▸ **Records for this exercise**
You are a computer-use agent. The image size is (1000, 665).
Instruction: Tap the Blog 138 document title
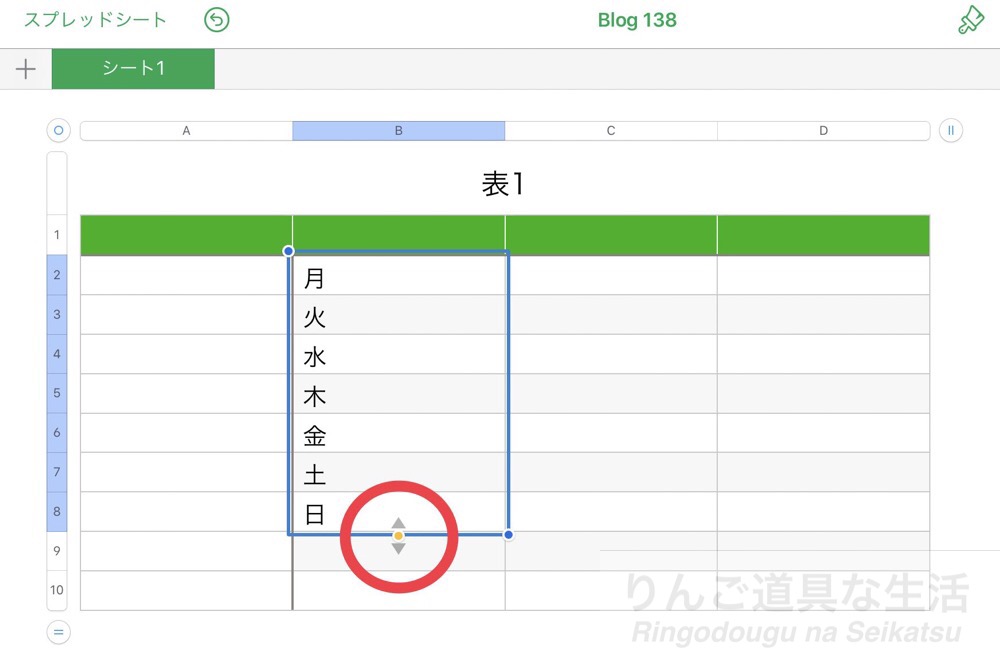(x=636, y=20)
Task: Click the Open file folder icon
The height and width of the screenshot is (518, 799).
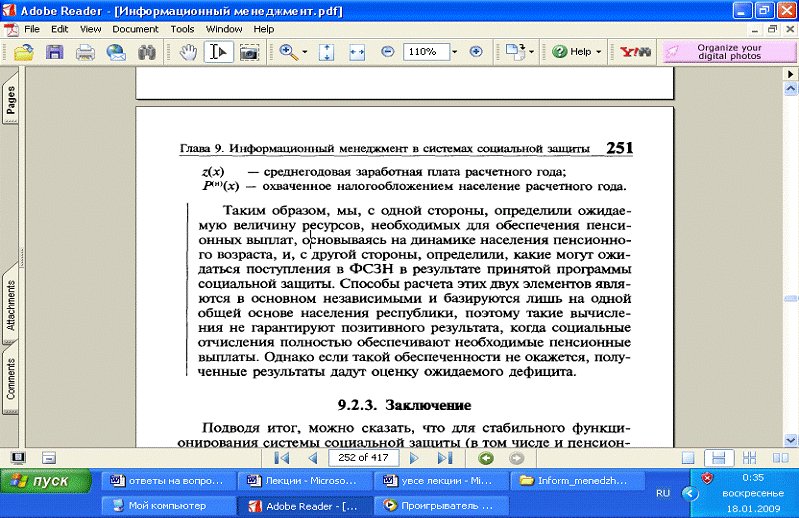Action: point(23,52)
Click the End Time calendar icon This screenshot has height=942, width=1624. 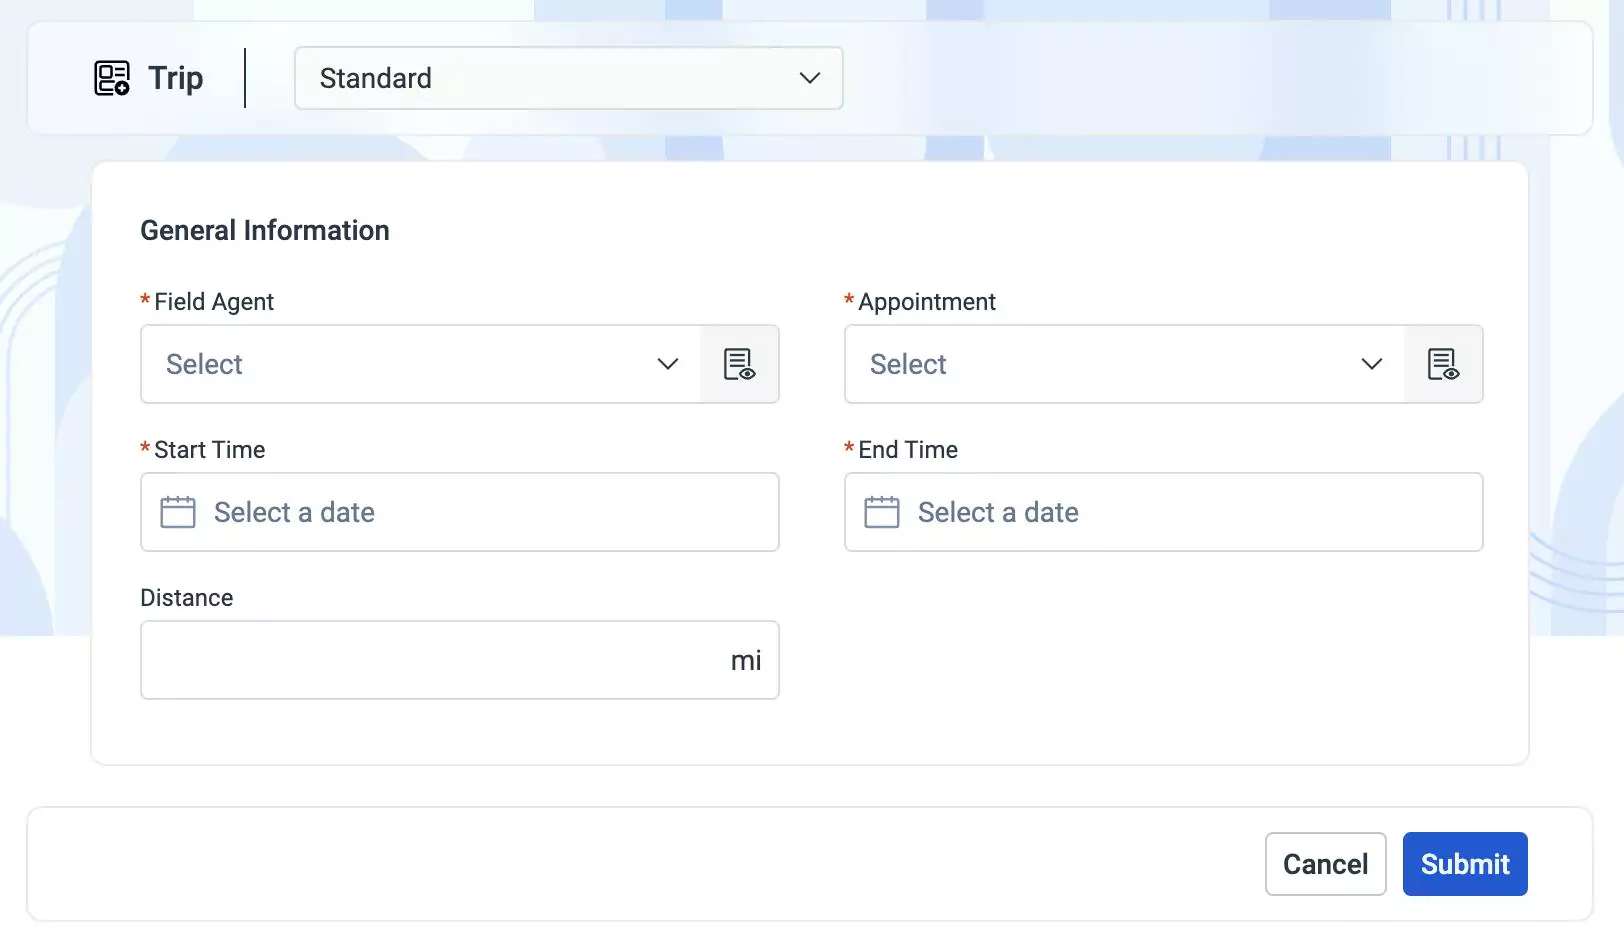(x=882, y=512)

* * *

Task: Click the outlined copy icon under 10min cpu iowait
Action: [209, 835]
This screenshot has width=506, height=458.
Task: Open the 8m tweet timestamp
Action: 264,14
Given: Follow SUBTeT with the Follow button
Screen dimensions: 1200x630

▸ **What this task involves**
Print, from the entries above, the line with "Given: Follow SUBTeT with the Follow button", the line with "Screen dimensions: 1200x630" and all lines between them, exactly and with nothing else.

▸ **Written answer**
Given: Follow SUBTeT with the Follow button
Screen dimensions: 1200x630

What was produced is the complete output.